By then, both leagues were short of teams to play the regular season. Accordingly, the Cervecería Caracas and Navegantes del Magallanes teams represented the VPBL, while the Gavilanes and Pastora clubs represented the LOBP. Then, the Pastora team won the VPBL championship and advanced to the 1954 Caribbean Series.

Following an agreement between the two leagues, the interleague playoff games would be played immediately following the 1957–1958 season. As a result, the winning team would represent Venezuela in the 1958 Caribbean Series. The Rapiños de Occidente won the LOBP pennant, while the Industriales de Valencia did the same in the VPBL. After that, the Industriales swept the Rapiños, 4–0, in the best-of-seven series.

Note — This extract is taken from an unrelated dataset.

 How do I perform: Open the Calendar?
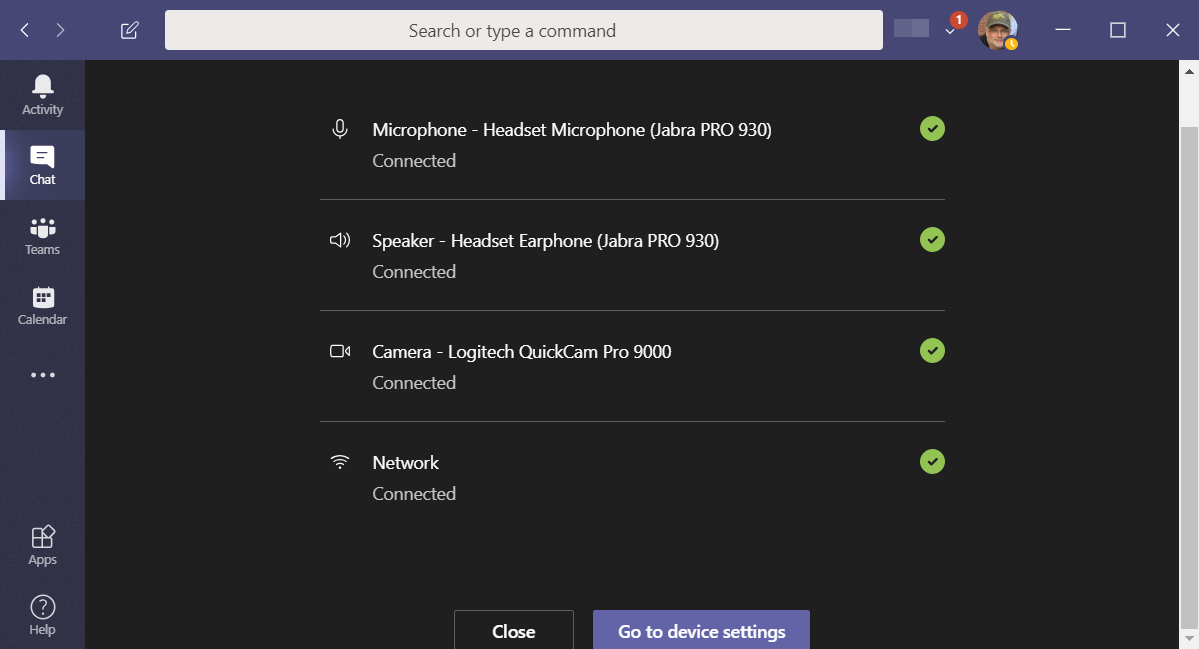(42, 304)
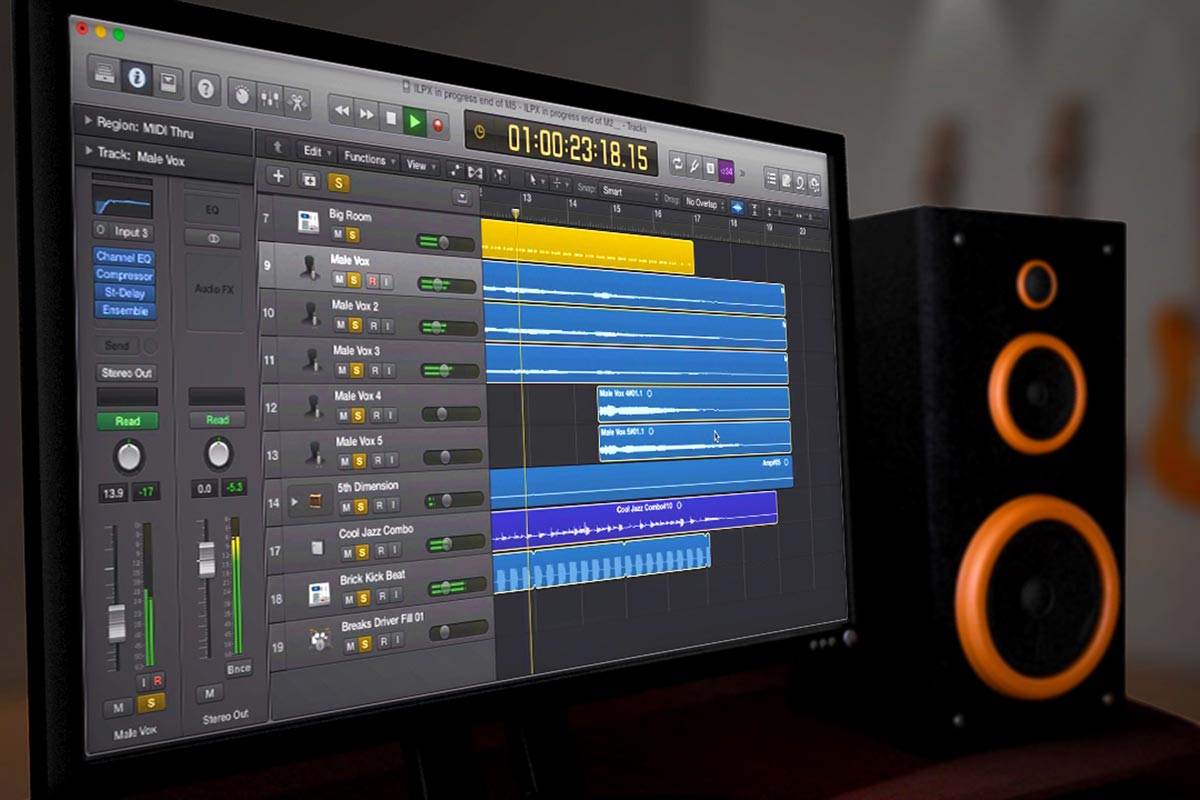Open Smart Controls with the knob icon
Image resolution: width=1200 pixels, height=800 pixels.
point(241,95)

In the next playoff series, the Indios de Oriente VPBL champion team defeated the Rapiños, 4–3, and advanced to the 1959 Caribbean Series. Then, the Rapiños returned in 1959–1960 and won the pennant. This time, the Venezuelan Professional Baseball League season was suspended due to a players' strike, and the Rapiños club was invited to participate in the 1960 Caribbean Series.

Final years
During its 10 years of existence, the Zulia league confronted many crises, big and small, in that short period. For a time in the late 1950s, a lack of competitive balance seemed to pose the greatest threat to the league.

The beginning of the end came when the 1961–1962 season was cancelled. After that, the league resumed operations in 1962–1963, but the average attendance was less than half what it was in previous years.

Due to economic pressure, the LOBP folded on December 3, 1963, just one month after starting the 1963–1964 season.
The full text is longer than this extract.